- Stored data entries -
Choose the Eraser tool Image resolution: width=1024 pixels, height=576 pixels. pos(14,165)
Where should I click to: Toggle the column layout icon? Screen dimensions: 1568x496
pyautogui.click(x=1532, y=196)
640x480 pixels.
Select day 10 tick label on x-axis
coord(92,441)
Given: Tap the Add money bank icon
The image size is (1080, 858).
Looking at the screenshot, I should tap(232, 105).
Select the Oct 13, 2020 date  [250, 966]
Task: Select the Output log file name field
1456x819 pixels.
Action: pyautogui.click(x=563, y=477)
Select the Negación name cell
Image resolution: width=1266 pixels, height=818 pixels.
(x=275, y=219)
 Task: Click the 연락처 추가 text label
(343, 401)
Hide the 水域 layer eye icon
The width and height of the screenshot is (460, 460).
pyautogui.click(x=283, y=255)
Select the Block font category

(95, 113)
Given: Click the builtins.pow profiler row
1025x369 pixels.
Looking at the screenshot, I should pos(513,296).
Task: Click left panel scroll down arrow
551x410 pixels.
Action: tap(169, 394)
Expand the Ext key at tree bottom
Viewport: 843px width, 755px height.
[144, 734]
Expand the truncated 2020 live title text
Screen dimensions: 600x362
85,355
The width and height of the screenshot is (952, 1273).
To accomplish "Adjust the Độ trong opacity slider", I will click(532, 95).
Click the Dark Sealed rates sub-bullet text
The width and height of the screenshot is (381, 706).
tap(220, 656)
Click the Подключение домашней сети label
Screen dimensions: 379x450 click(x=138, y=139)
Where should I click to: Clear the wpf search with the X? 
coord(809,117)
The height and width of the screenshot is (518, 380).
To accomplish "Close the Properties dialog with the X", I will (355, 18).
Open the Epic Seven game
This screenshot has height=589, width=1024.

- Task brief -
Copy the records above, keeping every word the same.

- Result of the exercise -
Choose the Eraser tool Image resolution: width=1024 pixels, height=576 pixels. pos(14,165)
Where should I click to: Toggle the column layout icon? Screen dimensions: 1568x496
pyautogui.click(x=1532, y=196)
640x480 pixels.
Select day 10 tick label on x-axis
coord(92,441)
Given: Tap the Add money bank icon
The image size is (1080, 858).
Looking at the screenshot, I should tap(232, 105).
Select the Oct 13, 2020 date  [250, 966]
Task: Select the Output log file name field
1456x819 pixels.
Action: pyautogui.click(x=563, y=477)
Select the Negación name cell
Image resolution: width=1266 pixels, height=818 pixels.
(x=275, y=219)
 Task: Click the 연락처 추가 text label
(343, 401)
Hide the 水域 layer eye icon
The width and height of the screenshot is (460, 460).
pyautogui.click(x=283, y=255)
Select the Block font category

(95, 113)
Given: Click the builtins.pow profiler row
1025x369 pixels.
Looking at the screenshot, I should pos(513,296).
Task: Click left panel scroll down arrow
551x410 pixels.
Action: tap(169, 394)
Expand the Ext key at tree bottom
Viewport: 843px width, 755px height.
[144, 734]
Expand the truncated 2020 live title text
Screen dimensions: 600x362
85,355
The width and height of the screenshot is (952, 1273).
To accomplish "Adjust the Độ trong opacity slider", I will click(532, 95).
Click the Dark Sealed rates sub-bullet text
The width and height of the screenshot is (381, 706).
tap(220, 656)
Click the Подключение домашней сети label
Screen dimensions: 379x450 click(x=138, y=139)
Where should I click to: Clear the wpf search with the X? 
coord(809,117)
The height and width of the screenshot is (518, 380).
To accomplish "Close the Properties dialog with the X", I will (355, 18).
Open the Epic Seven game
This screenshot has height=589, width=1024.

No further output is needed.